Extracted material:
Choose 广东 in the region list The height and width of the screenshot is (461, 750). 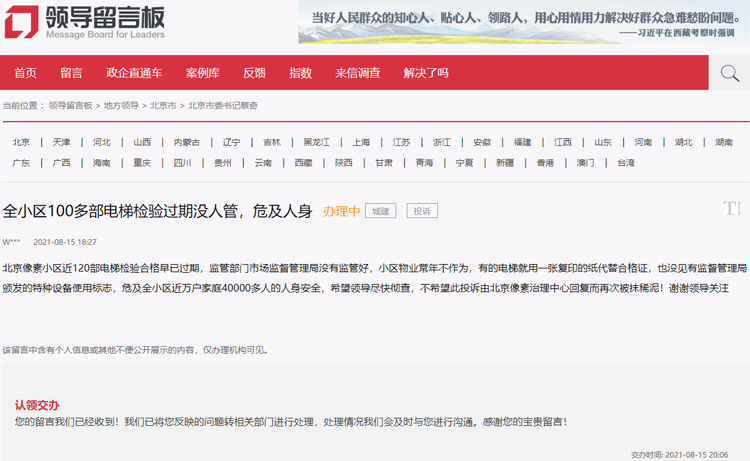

--

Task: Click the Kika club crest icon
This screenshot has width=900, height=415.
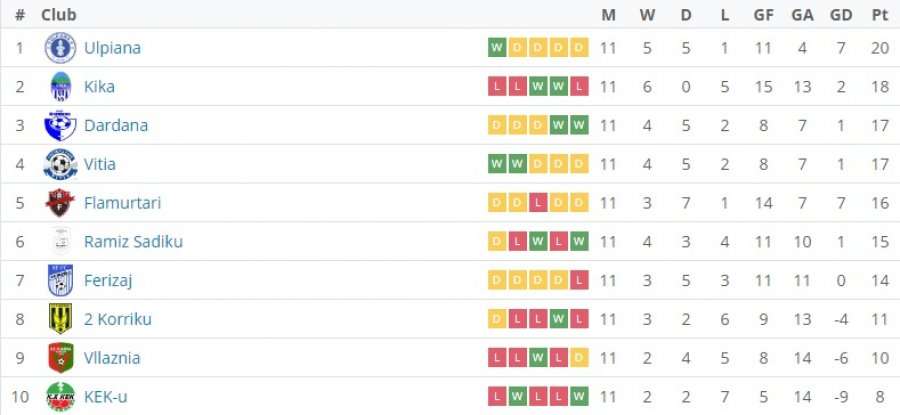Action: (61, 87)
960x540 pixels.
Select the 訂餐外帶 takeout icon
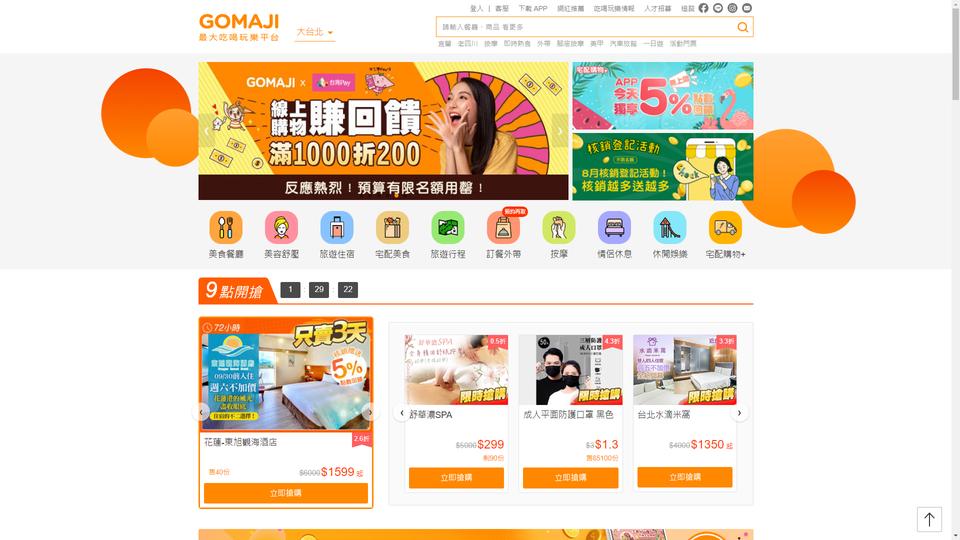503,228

---

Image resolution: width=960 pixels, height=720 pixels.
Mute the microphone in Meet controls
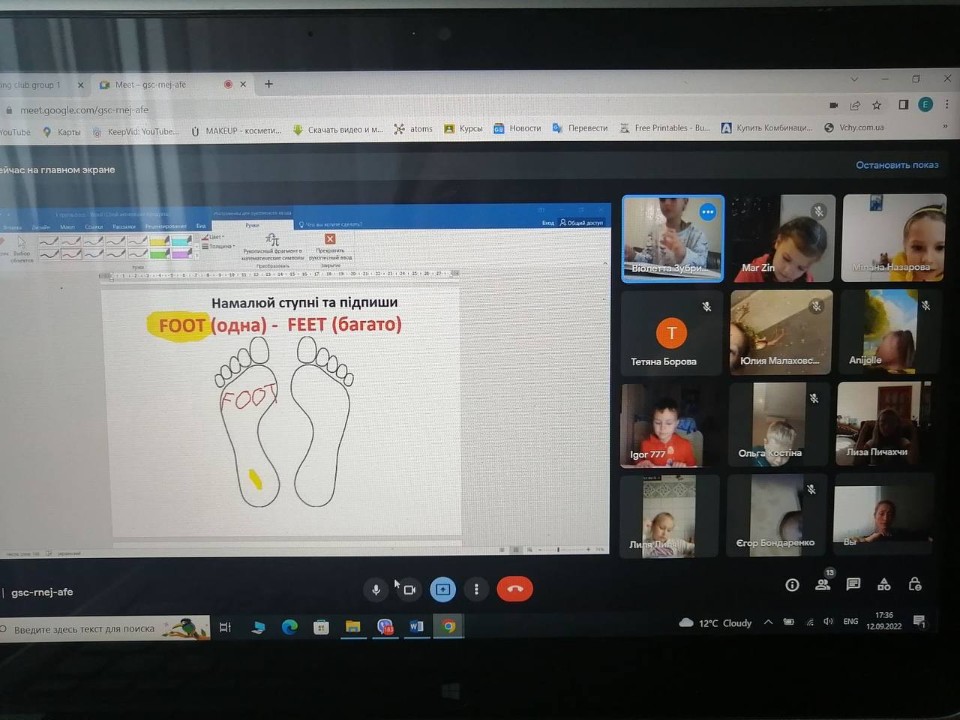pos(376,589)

Instructions for the task: Find out how many lines in the listing contain the string "pixels". Give the number alone.

Answer area: 2